The suicides at Hon Hai Precision Industry Co., which assembles iPads for Apple, computers for H-P and cellphones for Nokia Corp., have put unprecedented scrutiny on the secretive company and have highlighted the changing nature of China's work force.
The tech companies' promises to investigate came before another Hon Hai worker died Wednesday in what police said was a suicide, and as the company's hard-charging chairman, Terry Gou, moved to contain the fallout.
Wednesday's incident, reported by state-run Xinhua news agency, marks the 10th time an employee at Hon Hai's sprawling Longhua complex in the southern city of Shenzhen has jumped to his or her death this year, most since April, with two more injured in failed attempts.
Given China's overall suicide rate—about 14 per 100,000 people—the deaths aren't statistically exceptional, but the quick succession is unusual.
Earlier Wednesday, the company gave a group of journalists a tour of Longhua, a walled-off complex with guarded gates and about 400,000 workers, and announced plans to outfit worker dormitories with safety nets to prevent more workers from jumping to their deaths.

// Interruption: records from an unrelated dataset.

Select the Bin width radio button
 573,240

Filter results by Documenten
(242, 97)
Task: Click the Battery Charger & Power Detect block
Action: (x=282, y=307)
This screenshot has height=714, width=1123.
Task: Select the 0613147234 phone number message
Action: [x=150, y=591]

"These last two months, I've been afraid to answer the phone late at night or early in the morning, because we've been unable to prevent these incidents from happening," the 59-year-old Mr. Gou told reporters at Longhua, which has dozens of factory buildings and worker dormitories. He expressed "regret" over the incidents, but defended Hon Hai's response. "We need time. But we have confidence and strong determination" to address the problem, he said.
The statements Wednesday from Apple, H-P and others were the first public comment on the suicides by customers of Hon Hai, which also goes by the trade name Foxconn. The Taiwan-based company, which employs some 820,000 workers throughout China, is the world's largest electronics contract manufacturer by revenue.
"We are saddened and upset by the recent suicides at Foxconn," Apple said, adding it had assigned a team to evaluate Hon Hai's efforts to address the suicides. Apple said it's in contact with Hon Hai management and "we believe they are taking this matter very seriously."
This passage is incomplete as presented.